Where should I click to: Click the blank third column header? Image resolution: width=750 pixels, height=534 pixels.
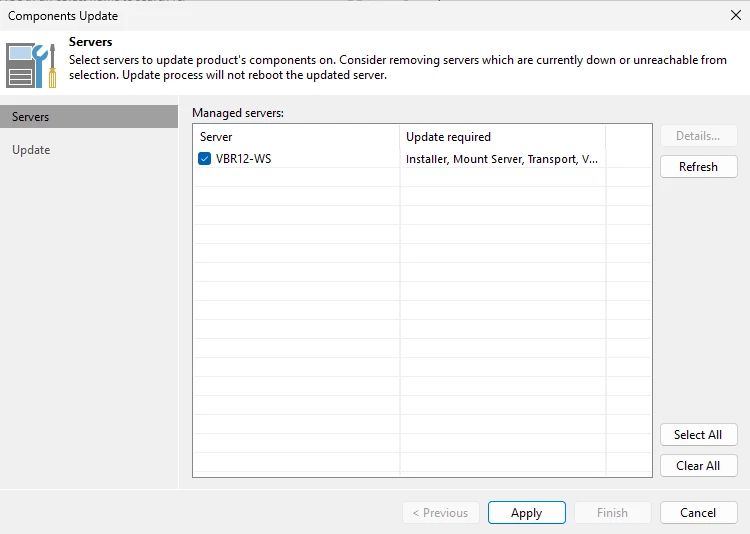pos(629,137)
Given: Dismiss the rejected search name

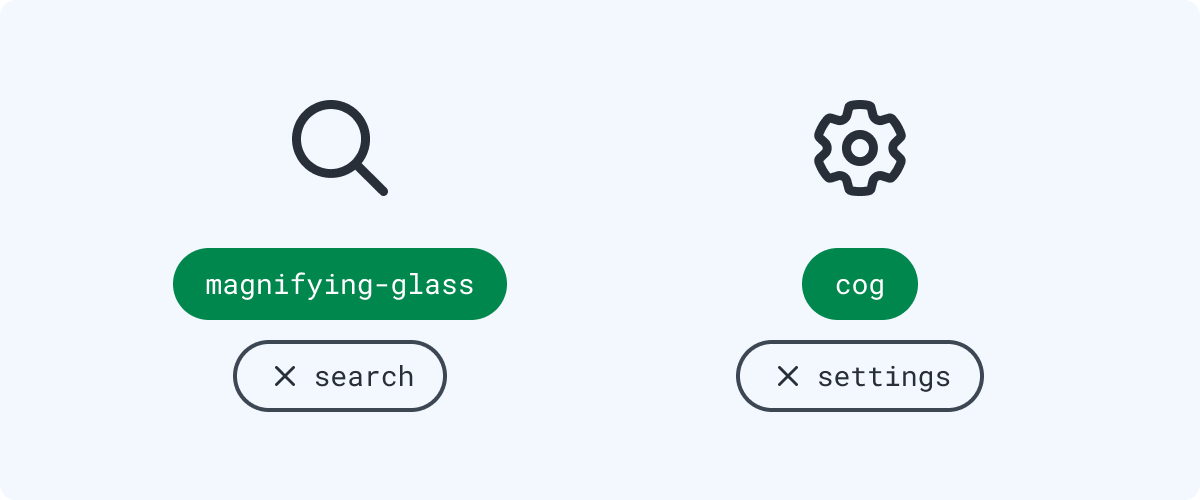Looking at the screenshot, I should click(285, 376).
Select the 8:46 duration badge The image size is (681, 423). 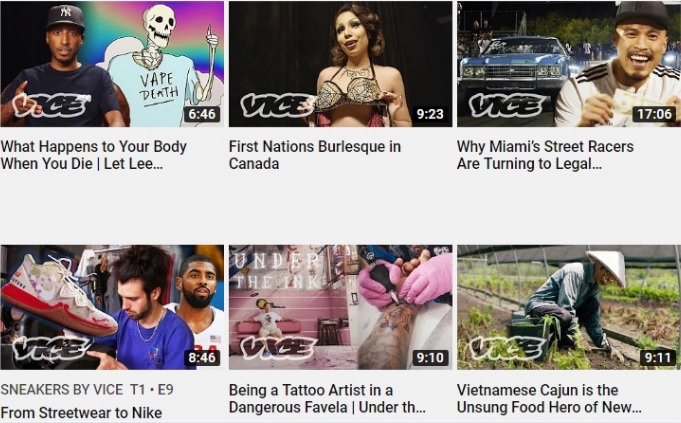tap(202, 358)
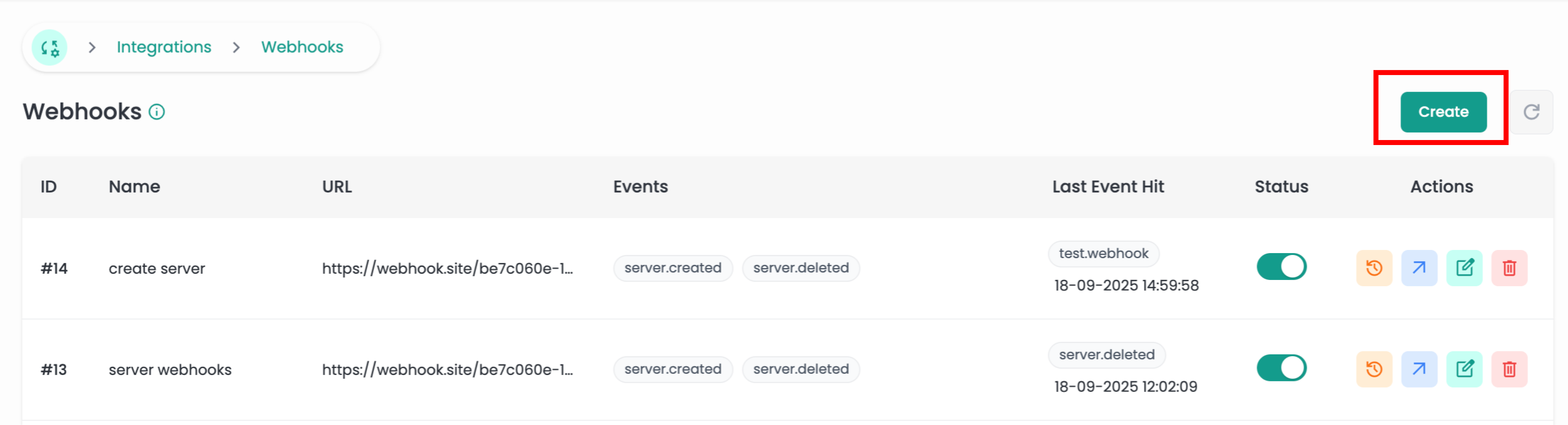
Task: Delete the server webhooks entry
Action: coord(1509,369)
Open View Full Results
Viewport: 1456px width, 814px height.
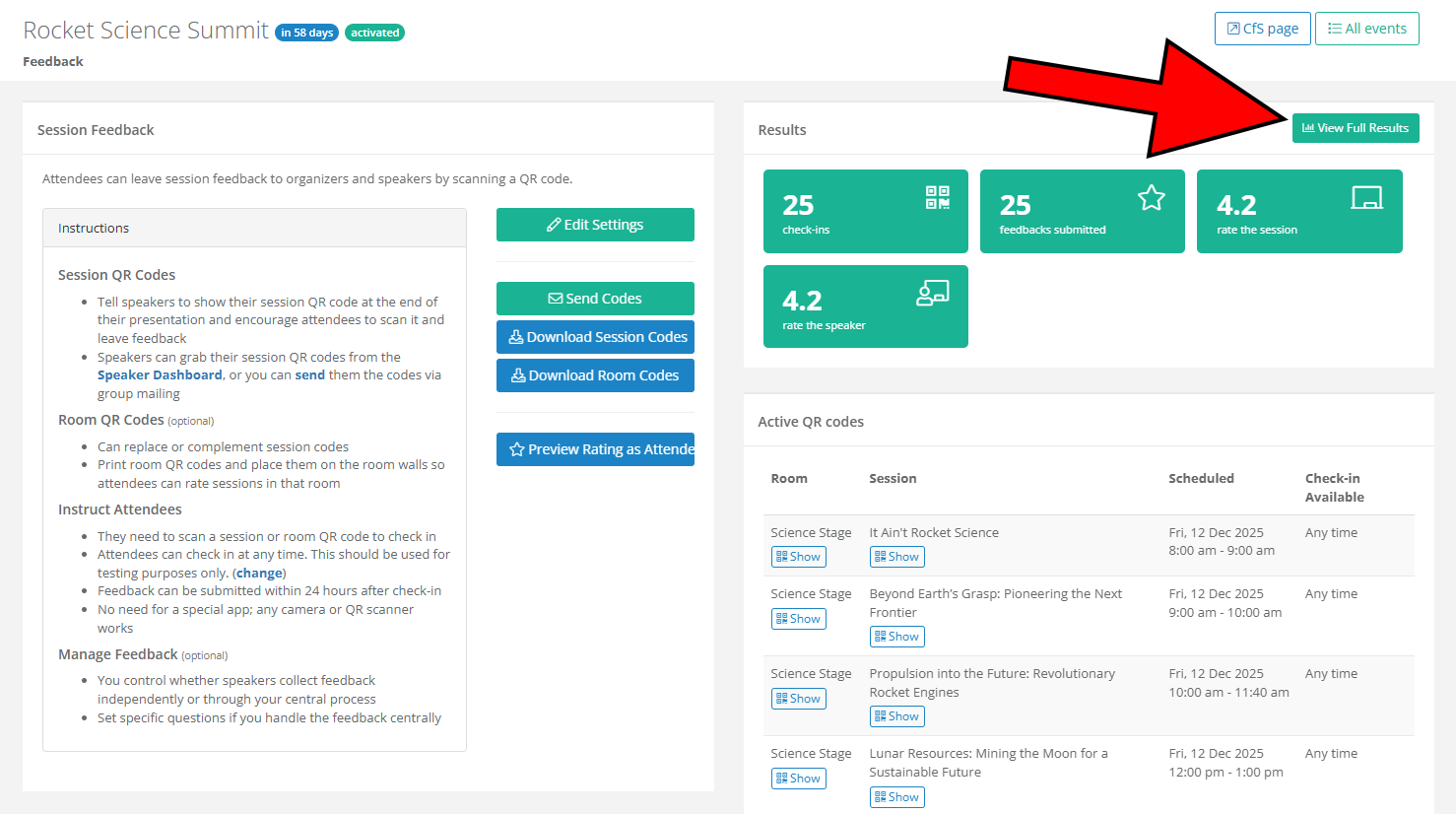coord(1355,128)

● **EXERCISE OBJECTIVE**:
Set down again, exactly, the lines from the one with "Open View Full Results" to the last line of the data, both included and pictures excluded.

● **OUTPUT OF THE EXERCISE**:
Open View Full Results
Viewport: 1456px width, 814px height.
coord(1355,128)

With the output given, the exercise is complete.